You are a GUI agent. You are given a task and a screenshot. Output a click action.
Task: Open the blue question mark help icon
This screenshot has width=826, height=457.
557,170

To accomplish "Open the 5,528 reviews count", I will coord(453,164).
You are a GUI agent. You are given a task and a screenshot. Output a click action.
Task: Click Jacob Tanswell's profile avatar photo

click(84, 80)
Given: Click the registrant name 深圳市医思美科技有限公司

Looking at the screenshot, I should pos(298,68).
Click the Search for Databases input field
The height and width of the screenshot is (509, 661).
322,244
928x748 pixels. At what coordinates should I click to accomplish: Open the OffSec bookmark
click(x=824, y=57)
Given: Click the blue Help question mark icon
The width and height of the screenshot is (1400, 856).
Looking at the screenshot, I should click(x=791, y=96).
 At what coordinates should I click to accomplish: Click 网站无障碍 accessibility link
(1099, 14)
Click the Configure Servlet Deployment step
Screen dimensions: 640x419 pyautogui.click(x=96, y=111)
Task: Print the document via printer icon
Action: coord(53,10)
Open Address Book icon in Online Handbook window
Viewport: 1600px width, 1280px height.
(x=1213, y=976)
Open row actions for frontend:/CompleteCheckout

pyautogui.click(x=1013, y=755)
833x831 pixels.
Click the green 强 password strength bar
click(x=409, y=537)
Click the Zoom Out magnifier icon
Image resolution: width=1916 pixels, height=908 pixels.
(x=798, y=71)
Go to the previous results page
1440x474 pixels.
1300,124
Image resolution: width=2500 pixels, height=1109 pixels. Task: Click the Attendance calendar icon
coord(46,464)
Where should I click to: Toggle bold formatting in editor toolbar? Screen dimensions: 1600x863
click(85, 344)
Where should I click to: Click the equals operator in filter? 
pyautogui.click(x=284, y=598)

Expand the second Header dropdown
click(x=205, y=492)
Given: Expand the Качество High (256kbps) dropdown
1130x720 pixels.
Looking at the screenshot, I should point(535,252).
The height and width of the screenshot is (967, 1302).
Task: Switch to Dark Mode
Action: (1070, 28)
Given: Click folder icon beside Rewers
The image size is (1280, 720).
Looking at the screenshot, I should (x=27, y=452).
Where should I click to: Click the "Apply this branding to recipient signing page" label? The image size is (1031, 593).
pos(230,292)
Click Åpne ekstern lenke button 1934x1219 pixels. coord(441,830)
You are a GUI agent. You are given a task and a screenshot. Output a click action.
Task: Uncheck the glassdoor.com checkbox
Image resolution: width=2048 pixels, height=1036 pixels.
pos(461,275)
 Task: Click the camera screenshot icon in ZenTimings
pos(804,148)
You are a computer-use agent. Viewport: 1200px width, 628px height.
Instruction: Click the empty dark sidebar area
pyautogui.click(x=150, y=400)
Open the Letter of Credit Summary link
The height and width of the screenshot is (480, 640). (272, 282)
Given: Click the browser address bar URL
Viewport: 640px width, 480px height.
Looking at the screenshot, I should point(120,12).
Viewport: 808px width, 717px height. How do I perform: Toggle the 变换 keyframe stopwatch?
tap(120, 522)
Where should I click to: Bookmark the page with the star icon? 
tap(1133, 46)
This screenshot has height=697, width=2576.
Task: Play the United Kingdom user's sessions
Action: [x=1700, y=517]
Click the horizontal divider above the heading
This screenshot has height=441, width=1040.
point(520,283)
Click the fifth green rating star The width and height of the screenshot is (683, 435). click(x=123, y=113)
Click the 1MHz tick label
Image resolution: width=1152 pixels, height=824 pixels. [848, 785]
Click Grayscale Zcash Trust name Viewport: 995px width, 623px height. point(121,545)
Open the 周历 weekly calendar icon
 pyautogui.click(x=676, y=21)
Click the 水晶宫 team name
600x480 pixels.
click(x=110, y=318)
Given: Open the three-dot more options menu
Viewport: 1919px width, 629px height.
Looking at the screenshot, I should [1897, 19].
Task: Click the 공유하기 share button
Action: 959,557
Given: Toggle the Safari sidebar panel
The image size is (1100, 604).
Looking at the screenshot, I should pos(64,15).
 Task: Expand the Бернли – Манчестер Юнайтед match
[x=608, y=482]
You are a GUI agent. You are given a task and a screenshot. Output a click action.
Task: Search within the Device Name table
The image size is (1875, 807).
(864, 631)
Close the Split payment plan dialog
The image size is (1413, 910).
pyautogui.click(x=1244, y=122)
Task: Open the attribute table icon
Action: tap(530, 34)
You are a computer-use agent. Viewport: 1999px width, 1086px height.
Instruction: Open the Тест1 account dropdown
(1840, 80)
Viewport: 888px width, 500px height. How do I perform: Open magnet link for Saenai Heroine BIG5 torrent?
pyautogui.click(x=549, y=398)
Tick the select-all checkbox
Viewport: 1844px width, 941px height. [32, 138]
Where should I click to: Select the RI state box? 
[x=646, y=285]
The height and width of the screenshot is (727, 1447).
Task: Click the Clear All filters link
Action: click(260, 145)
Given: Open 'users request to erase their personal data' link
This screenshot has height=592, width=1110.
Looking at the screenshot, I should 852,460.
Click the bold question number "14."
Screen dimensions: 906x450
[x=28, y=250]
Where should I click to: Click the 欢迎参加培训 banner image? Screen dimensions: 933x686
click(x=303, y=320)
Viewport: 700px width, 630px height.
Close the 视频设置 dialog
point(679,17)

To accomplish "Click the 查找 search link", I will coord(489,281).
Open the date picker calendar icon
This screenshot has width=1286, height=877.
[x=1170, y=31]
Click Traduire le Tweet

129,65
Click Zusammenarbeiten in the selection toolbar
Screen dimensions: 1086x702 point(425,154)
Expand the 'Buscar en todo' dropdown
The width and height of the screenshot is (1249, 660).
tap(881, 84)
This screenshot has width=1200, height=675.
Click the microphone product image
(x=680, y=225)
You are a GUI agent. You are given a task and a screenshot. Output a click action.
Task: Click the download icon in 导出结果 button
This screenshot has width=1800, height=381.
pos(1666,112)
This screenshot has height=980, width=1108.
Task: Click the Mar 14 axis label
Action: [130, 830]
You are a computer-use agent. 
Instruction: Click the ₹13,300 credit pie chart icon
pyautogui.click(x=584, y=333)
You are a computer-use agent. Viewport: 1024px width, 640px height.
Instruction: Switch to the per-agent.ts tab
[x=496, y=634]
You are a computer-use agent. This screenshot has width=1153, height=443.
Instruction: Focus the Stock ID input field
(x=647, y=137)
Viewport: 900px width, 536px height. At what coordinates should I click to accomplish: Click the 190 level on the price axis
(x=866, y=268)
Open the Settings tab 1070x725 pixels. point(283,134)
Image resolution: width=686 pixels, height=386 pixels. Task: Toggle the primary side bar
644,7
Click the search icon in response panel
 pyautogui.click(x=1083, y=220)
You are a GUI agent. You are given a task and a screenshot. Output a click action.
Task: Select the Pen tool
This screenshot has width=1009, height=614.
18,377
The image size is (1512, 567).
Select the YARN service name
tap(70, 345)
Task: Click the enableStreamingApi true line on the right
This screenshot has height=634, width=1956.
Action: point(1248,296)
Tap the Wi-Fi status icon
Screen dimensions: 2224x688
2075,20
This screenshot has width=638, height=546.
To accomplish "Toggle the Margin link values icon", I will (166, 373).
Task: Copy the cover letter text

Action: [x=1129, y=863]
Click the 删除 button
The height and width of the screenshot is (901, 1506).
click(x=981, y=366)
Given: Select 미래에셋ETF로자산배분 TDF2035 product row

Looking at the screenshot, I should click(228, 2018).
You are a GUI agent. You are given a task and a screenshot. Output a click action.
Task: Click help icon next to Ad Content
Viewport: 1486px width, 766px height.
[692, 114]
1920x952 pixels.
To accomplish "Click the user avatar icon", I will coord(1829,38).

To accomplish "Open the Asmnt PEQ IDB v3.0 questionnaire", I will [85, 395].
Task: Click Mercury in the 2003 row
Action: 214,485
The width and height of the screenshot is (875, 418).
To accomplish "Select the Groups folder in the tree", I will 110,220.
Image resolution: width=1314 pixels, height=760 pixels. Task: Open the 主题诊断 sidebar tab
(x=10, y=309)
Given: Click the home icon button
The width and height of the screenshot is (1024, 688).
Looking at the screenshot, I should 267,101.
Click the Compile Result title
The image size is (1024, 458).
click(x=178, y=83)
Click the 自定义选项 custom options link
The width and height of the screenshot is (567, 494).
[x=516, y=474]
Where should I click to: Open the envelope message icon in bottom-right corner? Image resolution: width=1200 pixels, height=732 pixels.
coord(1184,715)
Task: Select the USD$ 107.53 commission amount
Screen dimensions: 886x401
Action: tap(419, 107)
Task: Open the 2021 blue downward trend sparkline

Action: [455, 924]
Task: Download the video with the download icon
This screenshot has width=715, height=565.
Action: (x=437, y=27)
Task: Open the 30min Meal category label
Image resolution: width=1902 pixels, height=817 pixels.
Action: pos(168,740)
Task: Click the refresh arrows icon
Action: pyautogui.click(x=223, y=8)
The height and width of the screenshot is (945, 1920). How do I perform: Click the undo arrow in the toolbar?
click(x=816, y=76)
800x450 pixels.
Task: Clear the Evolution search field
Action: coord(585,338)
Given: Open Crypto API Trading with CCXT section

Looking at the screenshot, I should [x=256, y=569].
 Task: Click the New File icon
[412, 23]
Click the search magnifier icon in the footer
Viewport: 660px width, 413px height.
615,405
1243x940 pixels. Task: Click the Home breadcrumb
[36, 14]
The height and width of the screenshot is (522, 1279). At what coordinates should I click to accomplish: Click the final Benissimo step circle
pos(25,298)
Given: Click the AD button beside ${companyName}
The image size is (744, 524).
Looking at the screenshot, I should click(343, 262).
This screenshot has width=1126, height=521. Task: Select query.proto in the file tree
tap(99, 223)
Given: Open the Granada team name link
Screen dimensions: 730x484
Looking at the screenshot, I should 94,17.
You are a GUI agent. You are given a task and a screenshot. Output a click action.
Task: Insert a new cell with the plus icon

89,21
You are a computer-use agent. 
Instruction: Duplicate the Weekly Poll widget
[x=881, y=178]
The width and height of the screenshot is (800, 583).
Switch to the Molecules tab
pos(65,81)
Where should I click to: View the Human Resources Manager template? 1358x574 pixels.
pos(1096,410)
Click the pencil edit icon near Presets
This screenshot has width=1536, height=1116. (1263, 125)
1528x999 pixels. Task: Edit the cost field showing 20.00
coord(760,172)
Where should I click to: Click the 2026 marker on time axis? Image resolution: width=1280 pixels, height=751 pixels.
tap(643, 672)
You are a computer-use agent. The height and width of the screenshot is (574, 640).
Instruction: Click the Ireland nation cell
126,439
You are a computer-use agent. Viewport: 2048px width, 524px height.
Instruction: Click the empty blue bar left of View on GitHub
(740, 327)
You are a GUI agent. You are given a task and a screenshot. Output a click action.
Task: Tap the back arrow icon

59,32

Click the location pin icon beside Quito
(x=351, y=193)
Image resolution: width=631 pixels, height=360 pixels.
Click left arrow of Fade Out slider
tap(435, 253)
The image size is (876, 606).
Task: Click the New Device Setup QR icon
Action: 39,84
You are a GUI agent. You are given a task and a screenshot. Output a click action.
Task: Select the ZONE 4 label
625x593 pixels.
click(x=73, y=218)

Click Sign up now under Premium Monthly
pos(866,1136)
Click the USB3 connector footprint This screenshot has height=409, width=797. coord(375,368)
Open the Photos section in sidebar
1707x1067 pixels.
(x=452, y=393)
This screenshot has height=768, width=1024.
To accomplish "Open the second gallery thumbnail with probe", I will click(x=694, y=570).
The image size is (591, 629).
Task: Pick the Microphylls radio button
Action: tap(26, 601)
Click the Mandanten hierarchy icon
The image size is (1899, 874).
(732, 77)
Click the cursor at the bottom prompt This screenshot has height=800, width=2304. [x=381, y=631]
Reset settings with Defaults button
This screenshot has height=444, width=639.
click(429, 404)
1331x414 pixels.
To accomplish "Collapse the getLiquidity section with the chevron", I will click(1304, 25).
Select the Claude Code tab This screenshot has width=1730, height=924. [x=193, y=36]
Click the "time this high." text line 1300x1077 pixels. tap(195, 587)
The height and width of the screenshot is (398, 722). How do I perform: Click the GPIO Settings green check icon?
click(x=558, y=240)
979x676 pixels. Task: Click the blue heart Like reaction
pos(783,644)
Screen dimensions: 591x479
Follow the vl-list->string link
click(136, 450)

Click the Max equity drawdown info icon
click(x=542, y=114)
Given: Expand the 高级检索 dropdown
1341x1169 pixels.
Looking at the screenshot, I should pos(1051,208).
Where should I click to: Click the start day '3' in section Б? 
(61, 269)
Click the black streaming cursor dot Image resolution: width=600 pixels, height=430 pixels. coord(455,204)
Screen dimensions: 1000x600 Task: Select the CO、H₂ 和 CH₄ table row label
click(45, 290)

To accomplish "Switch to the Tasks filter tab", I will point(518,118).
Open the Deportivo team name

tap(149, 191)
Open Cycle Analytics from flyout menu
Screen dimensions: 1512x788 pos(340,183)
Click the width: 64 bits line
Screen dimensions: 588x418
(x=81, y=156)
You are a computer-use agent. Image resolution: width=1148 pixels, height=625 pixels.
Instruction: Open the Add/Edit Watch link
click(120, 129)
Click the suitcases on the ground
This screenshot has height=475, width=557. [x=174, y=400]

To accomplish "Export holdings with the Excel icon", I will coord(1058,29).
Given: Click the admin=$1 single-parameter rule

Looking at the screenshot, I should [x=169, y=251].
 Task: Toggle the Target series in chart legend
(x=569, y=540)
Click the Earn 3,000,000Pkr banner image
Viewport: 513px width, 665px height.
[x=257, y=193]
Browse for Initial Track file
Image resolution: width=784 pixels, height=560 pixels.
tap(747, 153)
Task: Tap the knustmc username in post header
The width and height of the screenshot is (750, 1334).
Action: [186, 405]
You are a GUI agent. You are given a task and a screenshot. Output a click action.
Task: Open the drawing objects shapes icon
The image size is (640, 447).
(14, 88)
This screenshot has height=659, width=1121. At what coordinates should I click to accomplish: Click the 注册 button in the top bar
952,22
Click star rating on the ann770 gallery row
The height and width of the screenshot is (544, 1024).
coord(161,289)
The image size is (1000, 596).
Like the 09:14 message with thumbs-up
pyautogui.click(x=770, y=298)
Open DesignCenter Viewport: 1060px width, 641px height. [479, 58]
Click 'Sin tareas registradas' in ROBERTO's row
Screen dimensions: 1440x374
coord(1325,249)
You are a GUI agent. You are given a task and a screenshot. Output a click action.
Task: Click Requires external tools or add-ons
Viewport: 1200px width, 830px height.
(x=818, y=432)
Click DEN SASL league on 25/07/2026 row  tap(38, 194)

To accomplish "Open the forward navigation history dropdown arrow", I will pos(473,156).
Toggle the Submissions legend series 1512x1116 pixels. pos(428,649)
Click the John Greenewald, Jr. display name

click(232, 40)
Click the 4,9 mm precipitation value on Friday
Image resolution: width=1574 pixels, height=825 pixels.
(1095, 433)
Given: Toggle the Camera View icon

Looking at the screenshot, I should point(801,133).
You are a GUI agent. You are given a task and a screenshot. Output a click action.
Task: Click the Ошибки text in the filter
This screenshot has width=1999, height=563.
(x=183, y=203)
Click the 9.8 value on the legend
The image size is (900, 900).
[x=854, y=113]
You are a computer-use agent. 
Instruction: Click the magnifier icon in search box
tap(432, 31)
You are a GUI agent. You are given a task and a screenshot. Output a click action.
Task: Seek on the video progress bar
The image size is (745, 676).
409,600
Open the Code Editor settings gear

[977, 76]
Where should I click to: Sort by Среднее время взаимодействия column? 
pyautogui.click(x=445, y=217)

DIRECTIONS.
Above are the records; copy each line from them that includes the string "video".

TASK RESULT.
Task: Download the video with the download icon
Task: Seek on the video progress bar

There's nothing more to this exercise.